We feel like kids playing in a grown-up world. The room is huge, with gold faucets and tall ceilings. You could fit a normal hotel room inside.
I sit next to the faucets at one end and work out which one is hot and cold.
Chloe kicks off her shoes. “This is the most amazing thing. Especially after a night like we've had.”
“Agreed.” I look around for a way to stop the water from draining out of the tub, and finally spot a small handle by my elbow. I turn it, and sure enough, the large gold circle in the center drops down until it’s perfectly flush with the bottom of the tub.
When I look up again, Chloe has already pulled off her gray hoodie. Underneath is a tiny red tank top. I swallow involuntarily. She unzips her jeans and slides them over her hips. Forget the tub, I am completely involved in what she's doing.
She catches me and smiles. “Did you want to do the honors?”
“I’m perfectly content to sit here and watch you.”
She steps out of the jeans and leaves them crumpled on the floor.
Now she's just in the tank and a pair of bright yellow panties.
I'm about to lose my mind. I untie my shoes and toss them aside along with my socks. I drop my feet into the water, which has risen to about a foot deep.
“How is it?” Chloe asks.
“Could stand a little more heat.”
She laughs. “Please tell me those are not pickup lines.”
“I'm pretty sure I already picked you up.”
“I picked you up. In my car.”
I adjust the hot water and pull my shirt over my head. Chloe still stands there in her tank top and panties.
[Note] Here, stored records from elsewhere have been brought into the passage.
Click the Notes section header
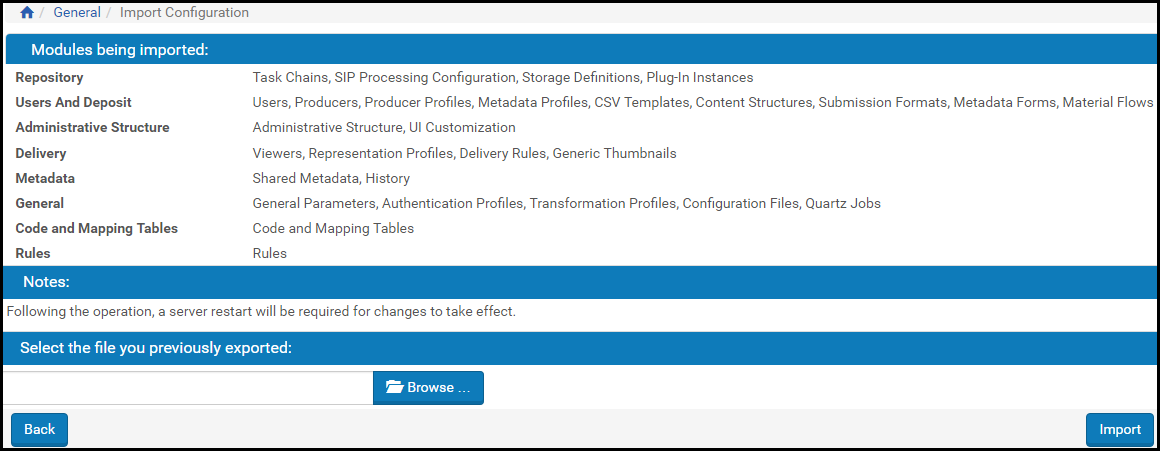 click(x=46, y=282)
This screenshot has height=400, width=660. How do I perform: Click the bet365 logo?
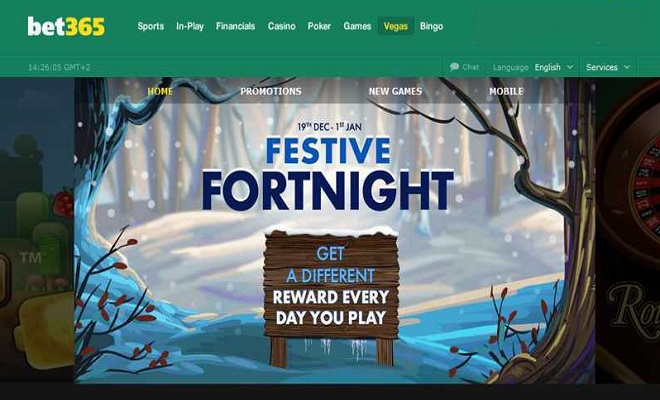[x=66, y=27]
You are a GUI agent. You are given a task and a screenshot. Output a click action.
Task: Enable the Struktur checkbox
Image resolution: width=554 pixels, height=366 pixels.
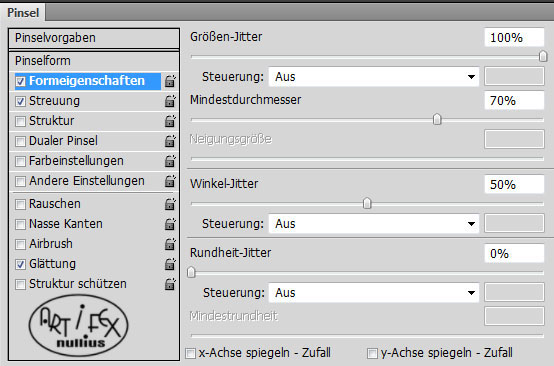coord(20,121)
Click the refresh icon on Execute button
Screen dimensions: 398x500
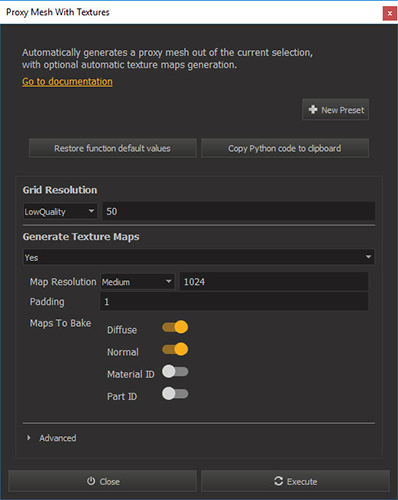click(278, 481)
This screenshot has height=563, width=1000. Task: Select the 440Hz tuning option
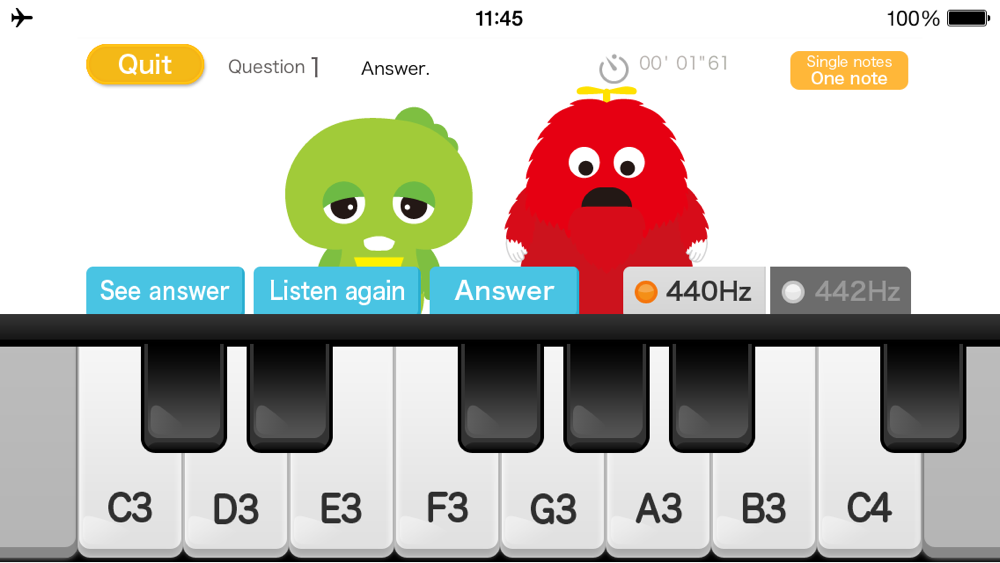(694, 291)
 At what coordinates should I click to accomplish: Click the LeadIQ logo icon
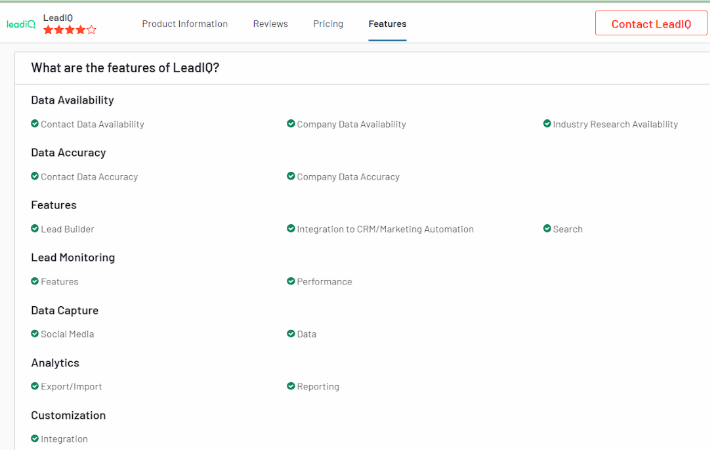21,24
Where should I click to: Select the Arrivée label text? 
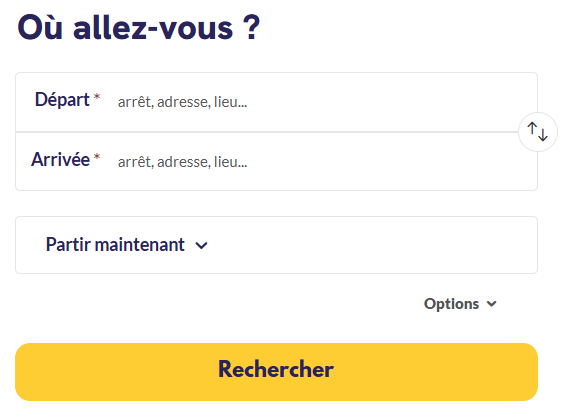coord(60,159)
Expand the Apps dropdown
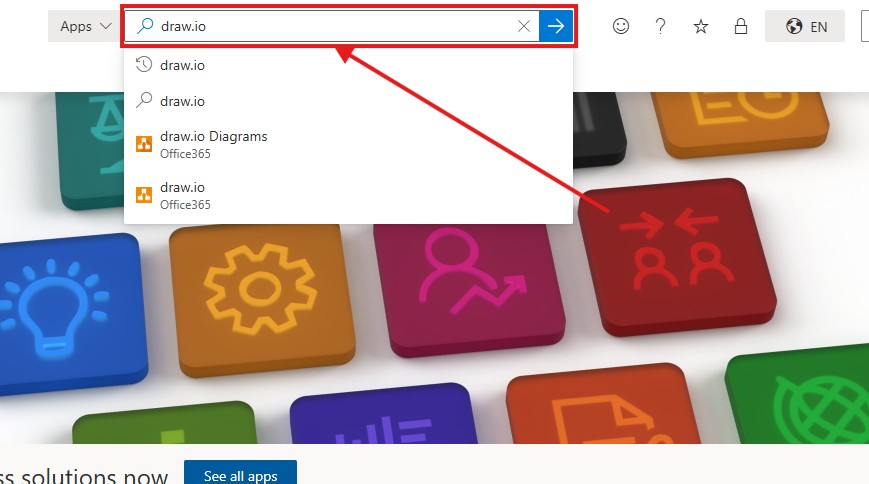Screen dimensions: 869x484 (x=85, y=26)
“I'm ready for the rest of that to go,” I say.
“All right.”
She grasps the bottom of the shirt and inches it up. By the time she's even got it partway, my dick has risen ahead of it.
She lifts it so slowly, it's painful. But when the shirt reveals those beautiful perky breasts, it is totally worth the wait.
She tosses the shirt to the jeans.
“Ready for the rest?” she asks.
“That's a definite yes.”
Her thumbs ease down the panties with the same agonizing slowness of her shirt. It takes all of my self-control not to leap over the edge of the tub and yank them the rest of the way down.
She laughs. “You should see your face right now.”
“It's not my face that's important,” I say.
She is a glorious sight. As she sits on the edge of the tub, I jerk my fight shorts away in one swift move and toss them behind me.
Chloe drops her feet into the water to rest on a bench. “It feels amazing,” she says.
I slide down the edge and head over to her. It's a deep bath, more like a hot tub.
She glances down. “You look happy to see me.”
Her sitting there so casually, completely naked, is my undoing.
I grab her knees and spread them wide. She sucks in a breath, her hands moving to my shoulders.
It’s beautiful. All the lights are on, and I can see every inch of her. Her thighs are gorgeously tan, leading to a tiny white triangle the sun hasn’t kissed.
But I will. In a bit.
Right now, I’m not willing to wait. I clasp my hands beneath her and pull her body straight onto me.
She gasps a little as I fill her in one bold stroke.
I take a step back to the center of the tub, and her knees lock around me. Her arms encircle my neck. I don't pause, but move inside her.